■ Stated exercise: Output every record below verbatim, line for line, and omit the pictures.

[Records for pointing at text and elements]

------------------------------------

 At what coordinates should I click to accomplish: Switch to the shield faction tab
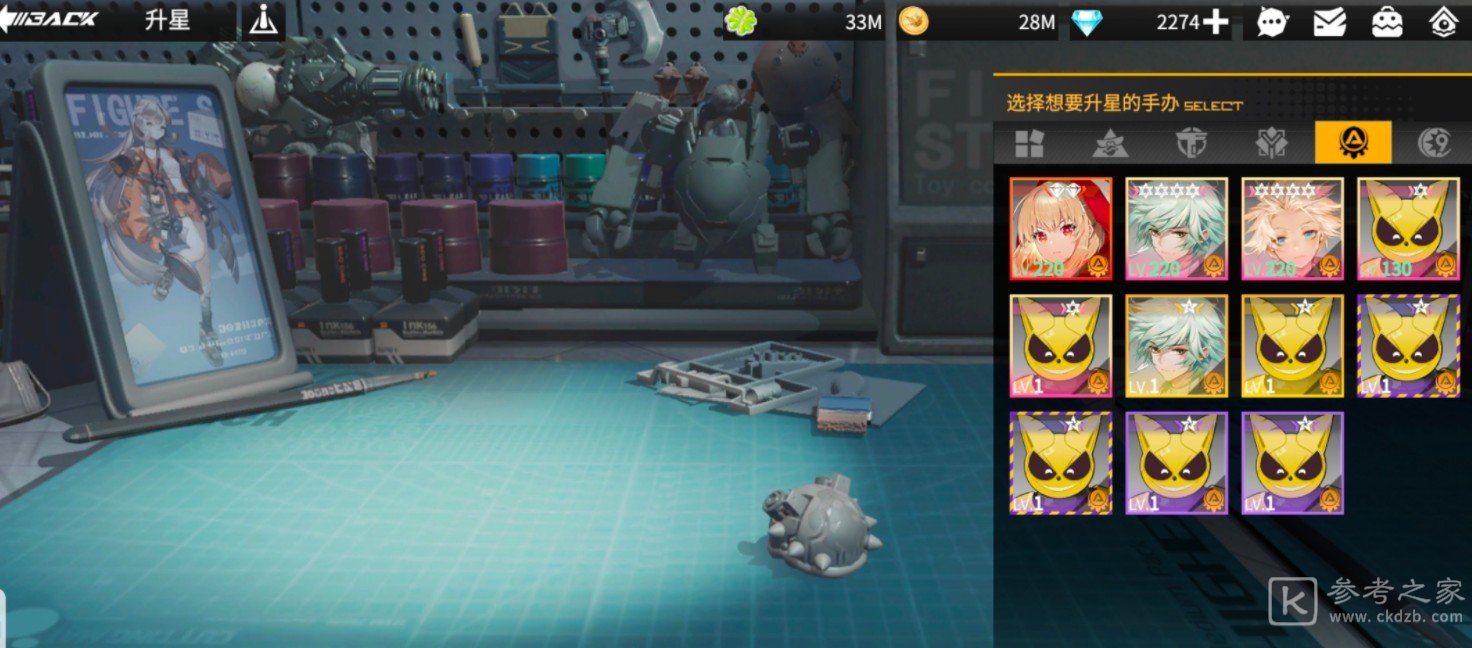point(1191,143)
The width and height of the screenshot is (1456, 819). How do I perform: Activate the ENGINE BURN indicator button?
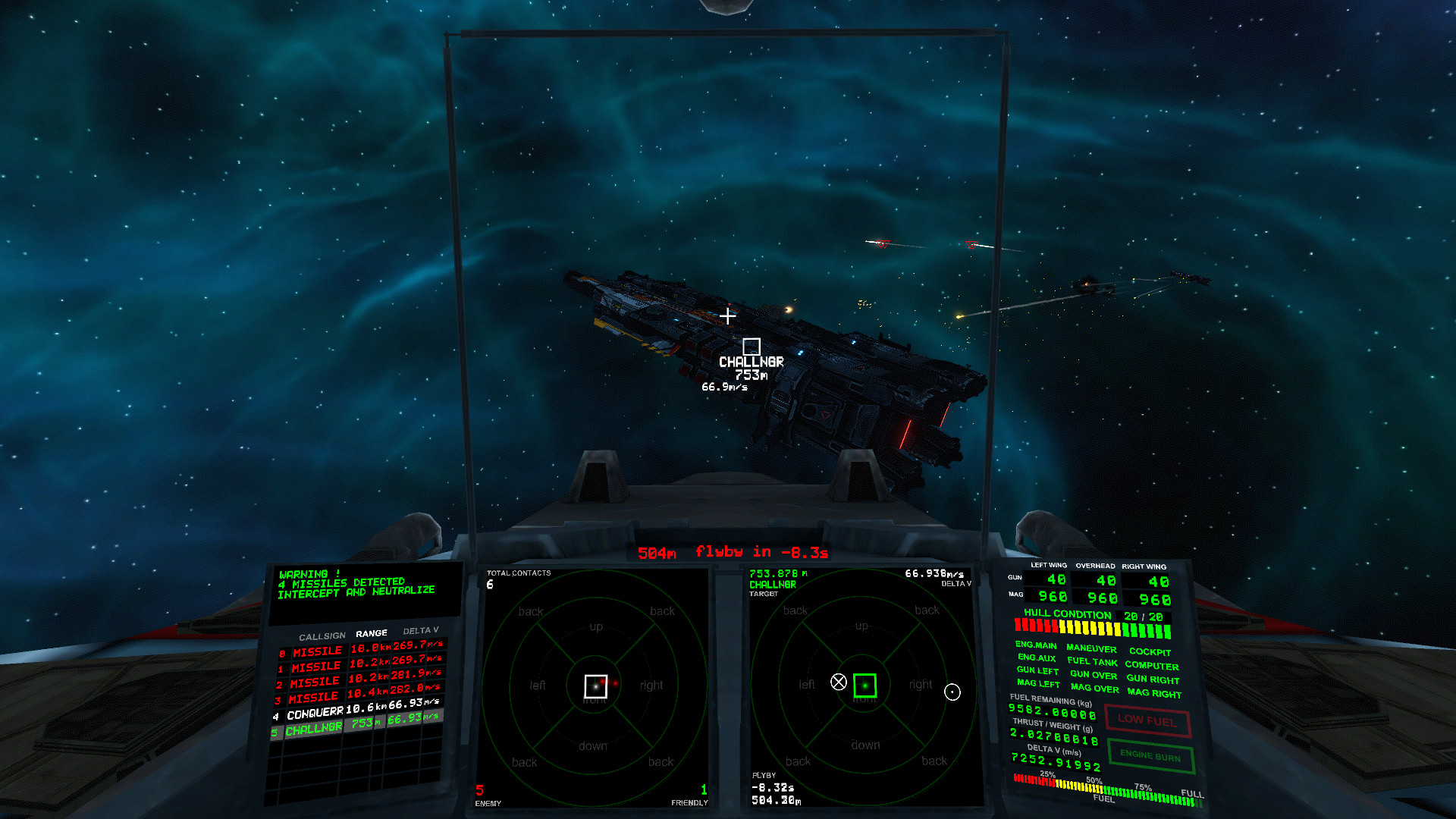point(1150,756)
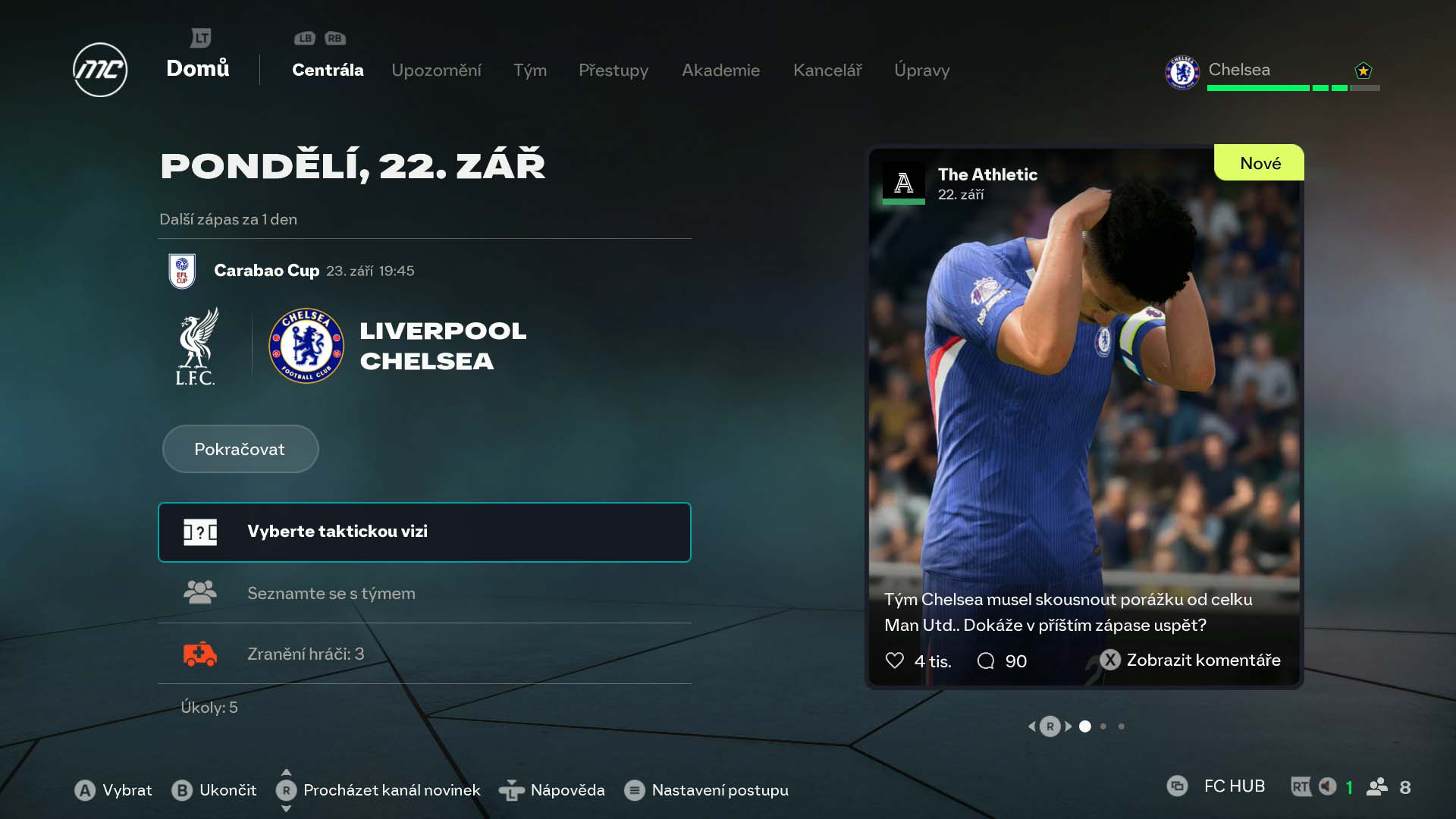
Task: Click the manager career MC logo
Action: [100, 70]
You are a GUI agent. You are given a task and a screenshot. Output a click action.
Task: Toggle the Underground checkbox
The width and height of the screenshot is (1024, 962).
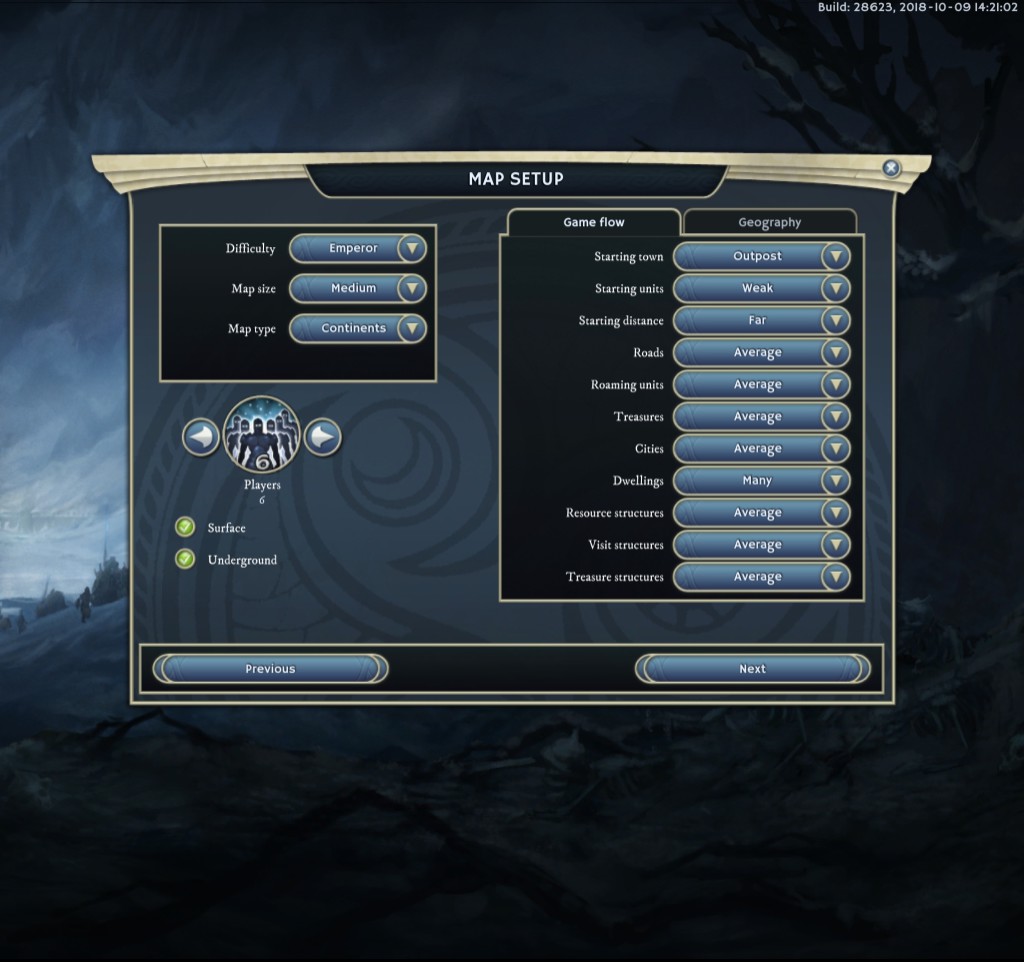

------------------------------------

■ Exercise solution:
 At what coordinates should I click to accomplish: Switch to the shield faction tab
point(1191,143)
The width and height of the screenshot is (1456, 819). How do I perform: Activate the ENGINE BURN indicator button?
point(1150,756)
Task: Click the manager career MC logo
Action: [100, 70]
You are a GUI agent. You are given a task and a screenshot. Output a click action.
Task: Toggle the Underground checkbox
The width and height of the screenshot is (1024, 962).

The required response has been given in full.